_Given passage_.

Is this over a LAN?  If so, I would reduce those buffer sizes.  Large buffer sizes like that are good over high latency links, but over low latency LAN links they can cause a problem.  Lower the SO_RCVBUF=32768 SO_SNDBUF=32768 to something more like 4096 or maybe 8192.

If that doesn't help, there could be disk contention issues on either the sending or receiving computer.  With my buffers set to 8192 I get about 25 MB/sec max over a gigabit ethernet link.  SMB isn't especially fast.

----------

## clouds222

It's on a LAN, managed by a home GW router.

I used set to 8192. But seems not much differance. I've tested the performance of SATA2 disk attached, the speed is over 150MB/s. so I think it's not the HDD issue.

I still think if it is caused by the router, but I found there is nothing to set except the IP and DNS related.

----------

## drescherjm

 *Quote:*   

> I've tested the performance of SATA2 disk attached, the speed is over 150MB/s. 

 

Is this one of the new 3TB 7200 RPM drives?  There are only like 3 sata hard drives in existence that break the 150 MB/s barrier. Or is the source a raid array?

Edit: Although with that said even if the drive does 100 to 120 MB/s max I do not think that will make 700 KB /s transfers unless the drive has bad or hard to read sectors.

----------

## kimmie

How are you copying, ie. which client?

I've found the cifs kernel module (ie. using mount.cifs) to suffer from performance issues (sometimes only in one direction) with various kernel/samba versions. Never pinned it down, it's come and gone over a few years. Fiddling with socket options has never helped much. Your question seems to pop up regularly (but not often) on these forums.

Do you get decent performance with smbclient, or with gnome/nautilus?

Have you tried adding "use sendfile = yes" to your configuration?

----------

## clouds222

I copy files from a Windows XP clients via Windows explore.

The server NIC is Intel 82567LM.

----------

## olger901

Could you try connecting your PC or laptop directly to the server (thus without any switch or router) between it using a cross-over cable and test it? This way you can be sure that it's not a switch or router which is interfering.

----------

## clouds222

I connect directly to the server and get a faster speed. about 10MBps, compares to original lower than 1MBps.

The server is connected to a 10/100MB switch, and then connected to a router. but my PCs are directly connected to router.

I've tried:

1: connect the PC to the switch, where the server is connected, and the speed is about 10MBps.

2: connect the server directly to the server, where the PCs are connected, and the speed is about 10MBps.

So, can anyone help to tell the reason? I'm not firmiliar with the switch technology details.

Another question, is the 10MBps speed reasonable or still slow?

----------

## clouds222

Oh, Sorry! I forgot that 10MBps reaches my router BW limit.

But still don't know why the speed is lower than 1MBps via a switch connected to router.

----------

## krinn

you need also crossover cable to connect a switch->switch or you need a switch that use autosense to detect the cable type in use or you need a switch with one dedicated port for uplink.

If the switch isn't autosensing it, the cable isn't plug in the uplink port, the cable is damage, the cable shield is too small... all can slower your transfer as the infos need lot of re-send query to get valid fragments.

you can test your cable by plugin the one that link the router->switch to a computer and look at ifconfig for errors, drop, underruns, frame > 0 while downloading something

But until MS open the format, i'm afraid samba speed only just sucks, that's a shame for windows users.

----------

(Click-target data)

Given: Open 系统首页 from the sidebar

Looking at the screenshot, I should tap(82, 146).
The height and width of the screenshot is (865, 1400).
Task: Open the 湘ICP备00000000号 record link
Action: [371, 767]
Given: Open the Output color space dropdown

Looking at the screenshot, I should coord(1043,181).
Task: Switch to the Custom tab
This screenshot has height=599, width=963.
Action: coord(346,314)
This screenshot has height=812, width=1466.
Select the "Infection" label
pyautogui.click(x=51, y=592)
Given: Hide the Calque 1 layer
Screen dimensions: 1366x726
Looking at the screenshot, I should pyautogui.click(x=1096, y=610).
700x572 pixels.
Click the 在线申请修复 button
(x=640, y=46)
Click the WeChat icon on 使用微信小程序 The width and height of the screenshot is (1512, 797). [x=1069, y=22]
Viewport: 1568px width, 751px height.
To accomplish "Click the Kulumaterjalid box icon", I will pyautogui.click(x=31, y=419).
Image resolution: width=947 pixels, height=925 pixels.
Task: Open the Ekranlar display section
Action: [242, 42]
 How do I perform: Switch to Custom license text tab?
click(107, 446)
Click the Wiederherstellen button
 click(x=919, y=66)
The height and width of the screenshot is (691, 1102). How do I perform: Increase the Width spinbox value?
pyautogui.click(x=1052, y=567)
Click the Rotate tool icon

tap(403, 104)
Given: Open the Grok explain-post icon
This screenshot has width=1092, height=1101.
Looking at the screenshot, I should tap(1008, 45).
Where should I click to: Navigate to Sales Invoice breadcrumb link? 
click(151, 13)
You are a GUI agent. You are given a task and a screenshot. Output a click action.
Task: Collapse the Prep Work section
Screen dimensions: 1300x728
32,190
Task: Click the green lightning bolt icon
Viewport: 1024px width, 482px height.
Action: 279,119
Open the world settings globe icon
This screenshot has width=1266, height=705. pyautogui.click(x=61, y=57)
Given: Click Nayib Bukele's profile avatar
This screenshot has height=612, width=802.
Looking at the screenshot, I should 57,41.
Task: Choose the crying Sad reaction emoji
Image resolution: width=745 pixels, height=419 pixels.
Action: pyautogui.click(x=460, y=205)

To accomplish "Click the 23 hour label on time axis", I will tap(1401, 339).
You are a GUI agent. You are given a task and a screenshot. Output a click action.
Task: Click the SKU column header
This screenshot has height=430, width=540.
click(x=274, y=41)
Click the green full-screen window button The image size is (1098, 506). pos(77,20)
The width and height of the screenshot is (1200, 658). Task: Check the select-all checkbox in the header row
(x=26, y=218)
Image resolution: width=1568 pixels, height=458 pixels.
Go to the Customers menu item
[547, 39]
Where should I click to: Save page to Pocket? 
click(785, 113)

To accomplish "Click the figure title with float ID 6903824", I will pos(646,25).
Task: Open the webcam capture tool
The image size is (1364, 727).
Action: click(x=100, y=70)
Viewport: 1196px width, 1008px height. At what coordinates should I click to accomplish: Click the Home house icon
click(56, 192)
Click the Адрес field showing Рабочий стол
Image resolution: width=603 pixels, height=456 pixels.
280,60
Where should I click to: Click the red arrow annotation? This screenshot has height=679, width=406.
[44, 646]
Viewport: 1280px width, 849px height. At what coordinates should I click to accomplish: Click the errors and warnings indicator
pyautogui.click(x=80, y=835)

_Set problem_. According to the forum thread, why does the first reply suggest lowering the SO_RCVBUF and SO_SNDBUF values?

_Full answer_. Large buffer sizes work well over high-latency links but can cause a problem over low-latency LAN links. If the transfer is over a LAN, the reply suggests dropping them from 32768 to something like 4096 or 8192.